Los temblores políticos del Japón

NUEVA YORK - En raras ocasiones -de hecho, tal vez no desde la Segunda Guerra Mundial- los japoneses han tenido tanta buena prensa en el extranjero. Hasta los periódicos de Corea del Sur han abundando en palabras de elogio por la autodisciplina de los japoneses comunes y corrientes en circunstancias extremas. Y, viniendo de los coreanos, por lo general no grandes fanáticos de Japón, eso no es poca cosa.
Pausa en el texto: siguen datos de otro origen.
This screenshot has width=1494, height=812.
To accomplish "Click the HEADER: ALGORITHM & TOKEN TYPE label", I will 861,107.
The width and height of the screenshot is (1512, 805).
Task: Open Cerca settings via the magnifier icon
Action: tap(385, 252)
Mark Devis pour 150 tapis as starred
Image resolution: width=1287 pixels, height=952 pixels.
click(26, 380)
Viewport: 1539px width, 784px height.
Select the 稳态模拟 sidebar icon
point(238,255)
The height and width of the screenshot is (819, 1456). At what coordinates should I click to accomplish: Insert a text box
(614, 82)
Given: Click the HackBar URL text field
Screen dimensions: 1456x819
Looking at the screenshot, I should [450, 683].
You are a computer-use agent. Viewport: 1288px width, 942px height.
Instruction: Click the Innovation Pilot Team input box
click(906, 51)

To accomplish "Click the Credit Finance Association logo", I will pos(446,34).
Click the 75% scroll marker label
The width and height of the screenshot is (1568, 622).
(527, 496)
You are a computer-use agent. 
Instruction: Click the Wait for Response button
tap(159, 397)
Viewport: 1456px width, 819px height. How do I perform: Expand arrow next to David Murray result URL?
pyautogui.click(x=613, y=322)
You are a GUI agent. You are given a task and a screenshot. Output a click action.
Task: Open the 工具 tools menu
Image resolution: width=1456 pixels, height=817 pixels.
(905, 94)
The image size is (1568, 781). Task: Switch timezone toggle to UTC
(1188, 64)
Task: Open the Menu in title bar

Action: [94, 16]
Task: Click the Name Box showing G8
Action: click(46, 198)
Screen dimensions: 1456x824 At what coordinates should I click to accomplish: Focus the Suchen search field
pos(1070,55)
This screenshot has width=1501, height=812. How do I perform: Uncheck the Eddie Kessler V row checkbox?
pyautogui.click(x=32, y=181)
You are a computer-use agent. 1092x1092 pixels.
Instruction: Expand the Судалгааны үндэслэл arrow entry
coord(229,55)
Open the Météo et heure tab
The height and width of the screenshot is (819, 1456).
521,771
Sin embargo, cuando se trata de los funcionarios japoneses las cosas son un poco diferentes. Ha habido muchas quejas de los observadores extranjeros, los equipos de ayuda, los periodistas y los portavoces del gobierno por la falta de claridad, por no hablar de fiabilidad, de las declaraciones oficiales japonesas sobre los diversos desastres acaecidos tras el intenso terremoto que sacudió el noreste de Japón el 11 de marzo. Dio la impresión de que se intentó ignorar, ocultar o minimizar deliberadamente problemas de enorme gravedad.

Peor aún, pocas personas tenían alguna idea de quién era responsable de qué. A veces parecía como si los funcionarios de la Tokyo Electric Power Company (TEPCO), empresa propietaria de las centrales nucleares que están sufriendo fugas radiactivas por tierra, mar y cielo, estuviesen ocultando información al gobierno japonés mismo. En un momento dado, el primer ministro Naoto Kan tuvo que preguntar a los ejecutivos de TEPCO , "¿Qué diablos está pasando?" Si Kan no lo sabía, ¿cómo podría saberlo alguien más? De hecho, los poderosos burócratas del Japón, de los que por lo general se supone que saben lo que están haciendo, parecían estar tan a ciegas como un político recién electo.